Задание A
Ответьте кратко по исходному тексту ниже:
(i) Куда, согласно словам Петра I, следовало тайно класть зазорных младенцев, приносимых к гошпиталям?
(ii) В чье ведомство при Екатерине II должны были поступать незаконнорожденные подкидыши до совершеннолетия?
(iii) На сколько дней после прекращения брака продлевается презумпция?
Задание B
Выведите из исходного текста ниже без изменений участок от слов «Иные лица (например, наследники» по слова «К. П. Победоносцев.» включительно.

Исходный текст

--

Петром I также были сформулированы некоторые правила о незаконнорожденности: «Ежели холостой человек пребудет с девкою, и она от него родит, то оный для содержания матери и младенца, по состоянию его, и платы нечто имеет дать, и сверх того тюрмою и церковным покаянием может быть наказан, разве что потом он на ней женитца, и возмет ее за сущую жену, и в таком случае их не штрафовать» 

.

Он также проявил определенную заботу об устройстве незаконнорожденных детей в специальные «гошпитали», «чтобы зазорных младенцев в непристойные места не отметывали, но приносили бык вышеозначенным гошпиталям и клали тайно в окно через какое закрытие, дабы приносимых лиц не было видно» 

.

При Екатерине II появилось правило: незаконнорожденные подкидыши более не закрепощались путем их закрепления за воспитателями, чьими крепостными они и становились, а должны были поступать до совершеннолетия в ведомство приказов общественных учреждений, впоследствии становясь вольными людьми; за владельцами закреплялись только незаконнорожденные дети крепостных матерей 

.

Законное рождение всегда связывалось с браком. Чтобы быть уверенному в законности рождения, следовало бы, отмечает К. Кавелин, иметь возможность по каким-нибудь несомненным объективным признакам доказать факт зачатия ребенка от известного лица, но именно этого-то и нельзя сделать, а потому пришлось признать законнорожденными всех детей, зачатых в браке 

. То есть создать одну из классических презумпций: отцом ребенка является муж его матери. «Это предположение, – пишет Г. Ф. Шершеневич, – основывается на наблюдении, которое указывает, что в громадном большинстве случаев действительно так и бывает. Закон предполагает как общее правило соблюдение женою супружеской верности. Допустить противоположное значило бы признать преступное прелюбодеяние общим правилом» 

.

Презумпция лимитируется 180 днями (с заключения брака) и лонгируется 306 днями после прекращения брака. Сроки обусловлены физиологическим наблюдением нормы и типичных вариантов отступления от нее, подчеркивает К. Кавелин. Однако, продолжает автор, «новейшие физиологические исследования делают принятые в законодательстве крайние пределы самой короткой и самой продолжительной беременности весьма сомнительными и спорными, а между тем от них зависит часто признание или непризнание законности рождения, которая сама по себе никогда не может быть доказана 

, даже при доказанном прелюбодеянии матери, состоящей в сожительстве с законным мужем. При совершенной невозможности проникнуть в тайну зачатия и при большой шаткости и неверности соображения о законности или незаконности зачатия по периодам беременности, естественно, допускают опровержение законности рождения неохотно и с разными ограничениями. Нельзя не находить весьма правильным, что право признать или не признать законность рождения ребенка предоставлено, в сомнительных случаях, лишь мужу матери…» 

Иные лица (например, наследники отца) могли судебно опровергать оную законность (из факта рождения свыше 306 дней после смерти) с весьма большими ограничениями 

.

О сем и других смежных казусах немало иллюстраций приводит нам К. П. Победоносцев.

--

Представленные данные
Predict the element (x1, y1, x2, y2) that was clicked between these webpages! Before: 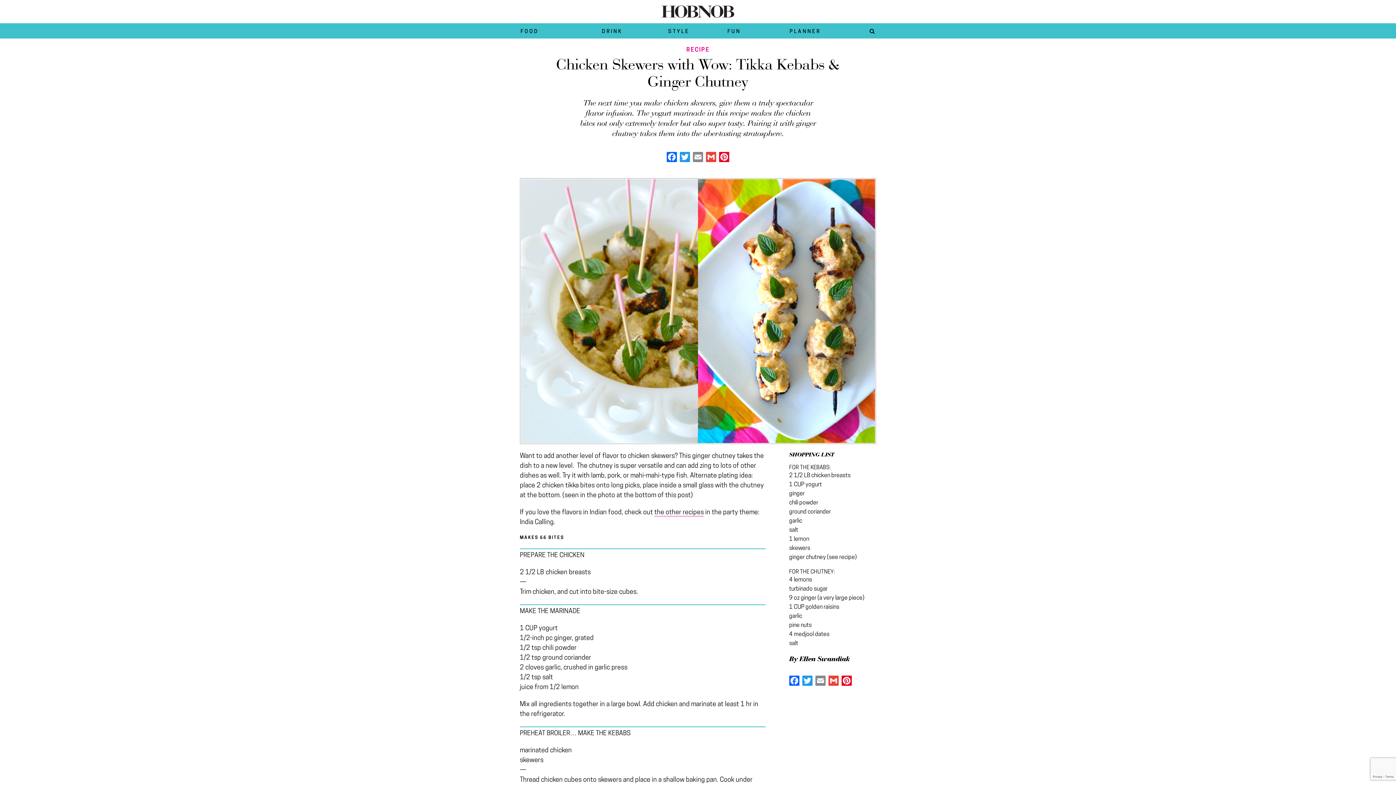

--

Ответ A
(i) В окно через какое-либо закрытие, чтобы приносящих не было видно.
(ii) В ведомство приказов общественных учреждений.
(iii) На 306 дней.

Ответ B
Иные лица (например, наследники отца) могли судебно опровергать оную законность (из факта рождения свыше 306 дней после смерти) с весьма большими ограничениями 

.

О сем и других смежных казусах немало иллюстраций приводит нам К. П. Победоносцев.